The mRNA then leaves the nucleus through a nuclear pore and travels to a ribosome in the cytoplasm.
Translation
Translation reads the mRNA and builds a polypeptide. The genetic code is read in groups of three bases called codons. Each codon specifies one amino acid, and the code is described as degenerate because most amino acids are coded for by more than one codon. There is a start codon (AUG) and there are stop codons that end translation.
- The ribosome binds to the mRNA at the start codon.
- Transfer RNA (tRNA) molecules carry specific amino acids. Each tRNA has an anticodon, three bases that are complementary to a codon.
- A tRNA whose anticodon matches the codon binds, delivering its amino acid.
- Peptide bonds form between adjacent amino acids, building a chain.
- The ribosome moves along codon by codon until it reaches a stop codon, then the finished polypeptide is released.
The polypeptide folds into a three-dimensional shape, which determines the protein function. This flow of information, DNA to RNA to protein, is often called the central dogma of molecular biology.
Gene regulation
Cells do not express every gene all the time. Regulation controls which genes are switched on, when, and how strongly, which is why a nerve cell and a skin cell carry the same DNA but behave differently.
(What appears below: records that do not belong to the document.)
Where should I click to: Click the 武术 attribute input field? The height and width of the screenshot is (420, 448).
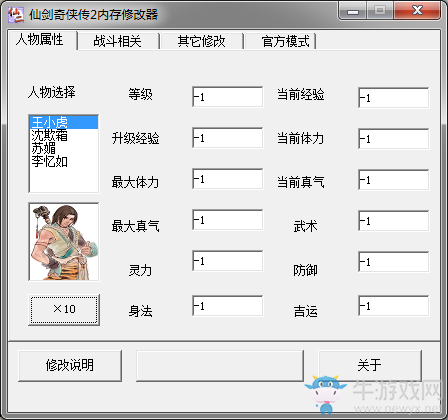click(393, 221)
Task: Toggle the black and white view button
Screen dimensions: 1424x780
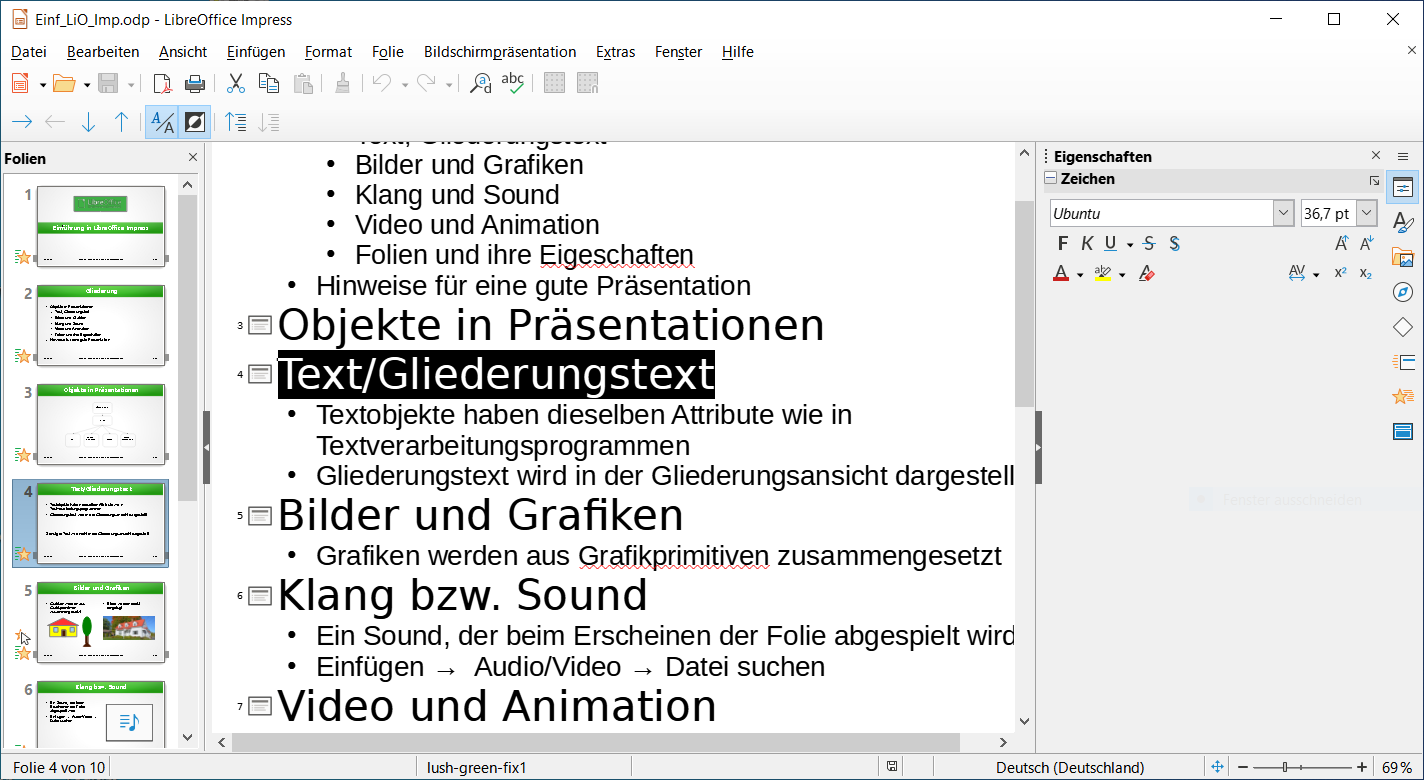Action: coord(195,122)
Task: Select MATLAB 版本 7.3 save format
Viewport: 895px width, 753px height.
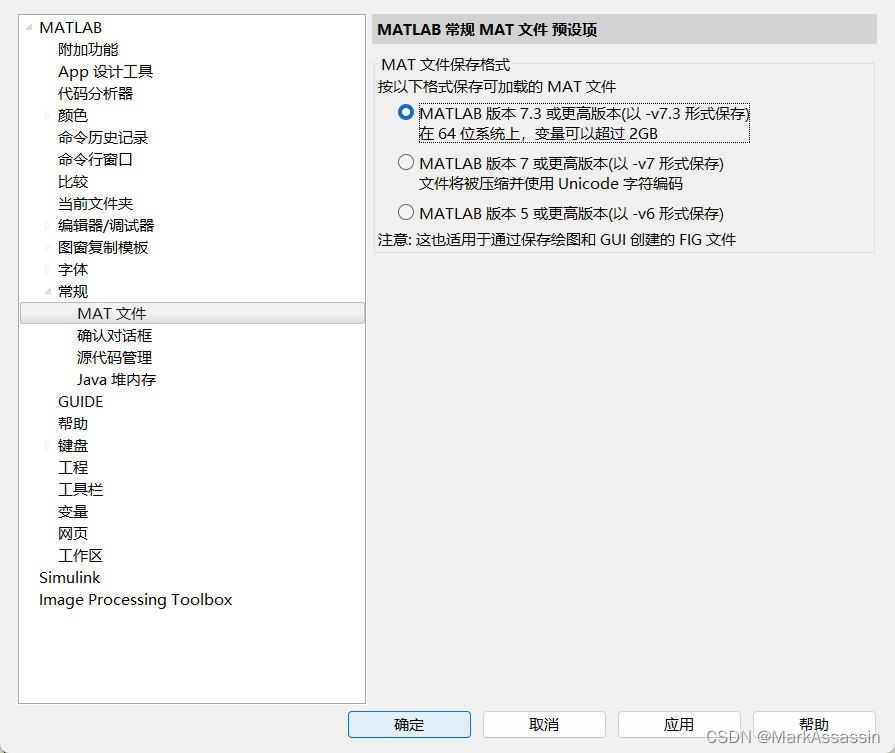Action: tap(406, 113)
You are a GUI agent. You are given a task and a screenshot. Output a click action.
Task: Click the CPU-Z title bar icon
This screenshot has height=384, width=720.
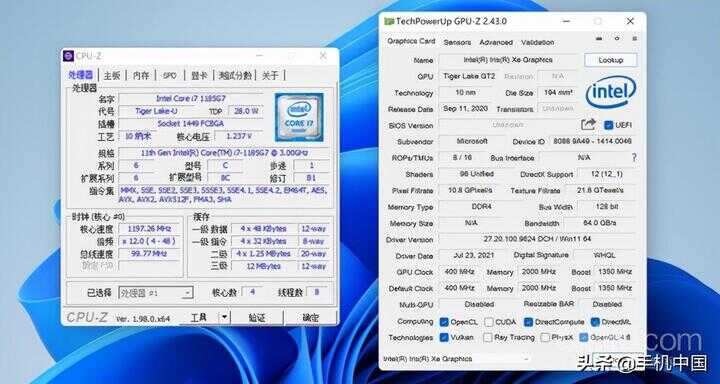(x=68, y=56)
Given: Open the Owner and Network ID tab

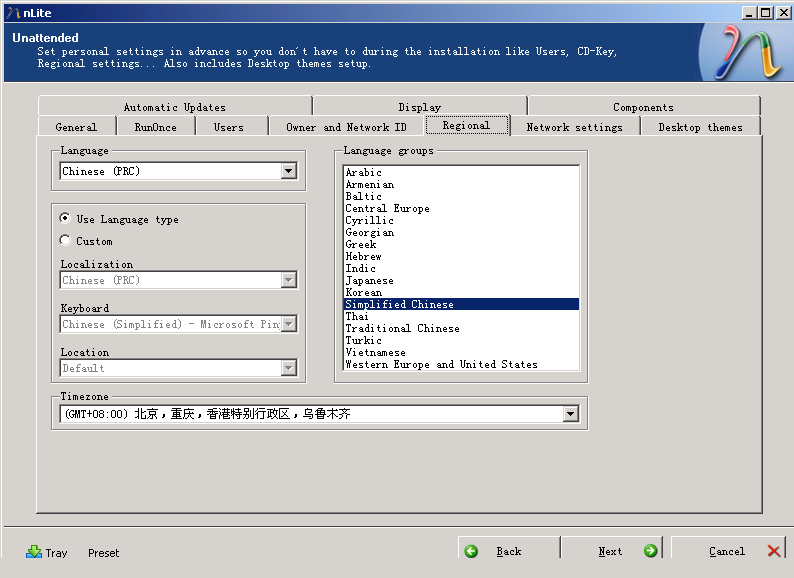Looking at the screenshot, I should coord(346,127).
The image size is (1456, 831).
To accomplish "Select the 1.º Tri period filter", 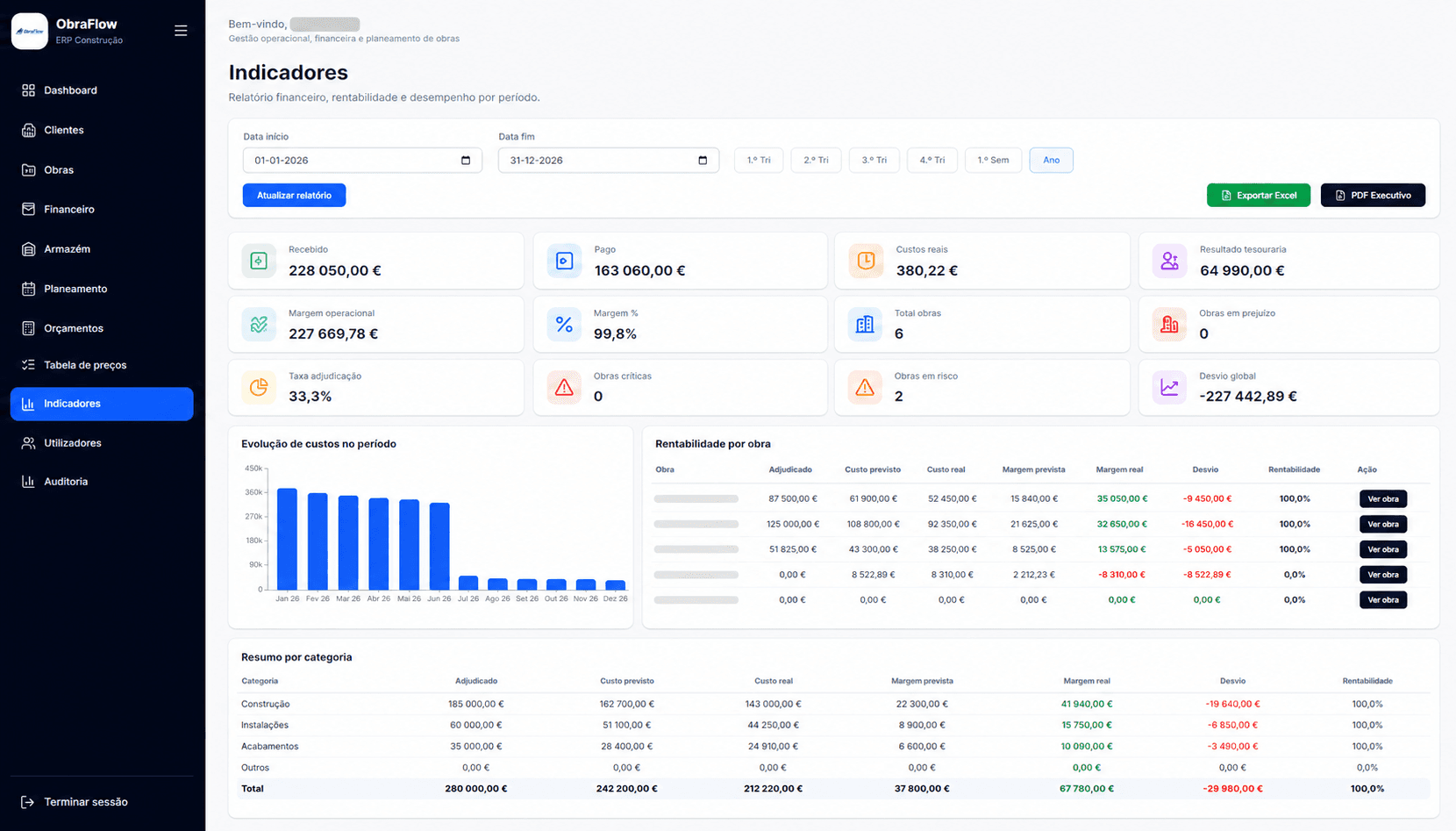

Regulatory proteins called transcription factors bind to control regions of DNA and either promote or block RNA polymerase. Environmental signals, hormones, and the cell type all influence which genes are active. This differential gene expression underlies cell specialisation in multicellular organisms.
Mutations
A mutation is a change in the DNA base sequence. A substitution swaps one base for another and may be silent (no change to the amino acid), missense (a different amino acid), or nonsense (creates an early stop codon). Insertions or deletions that are not multiples of three cause a frameshift, which shifts how every following codon is read and usually disrupts the whole protein. Mutations are the ultimate source of new alleles and therefore of variation.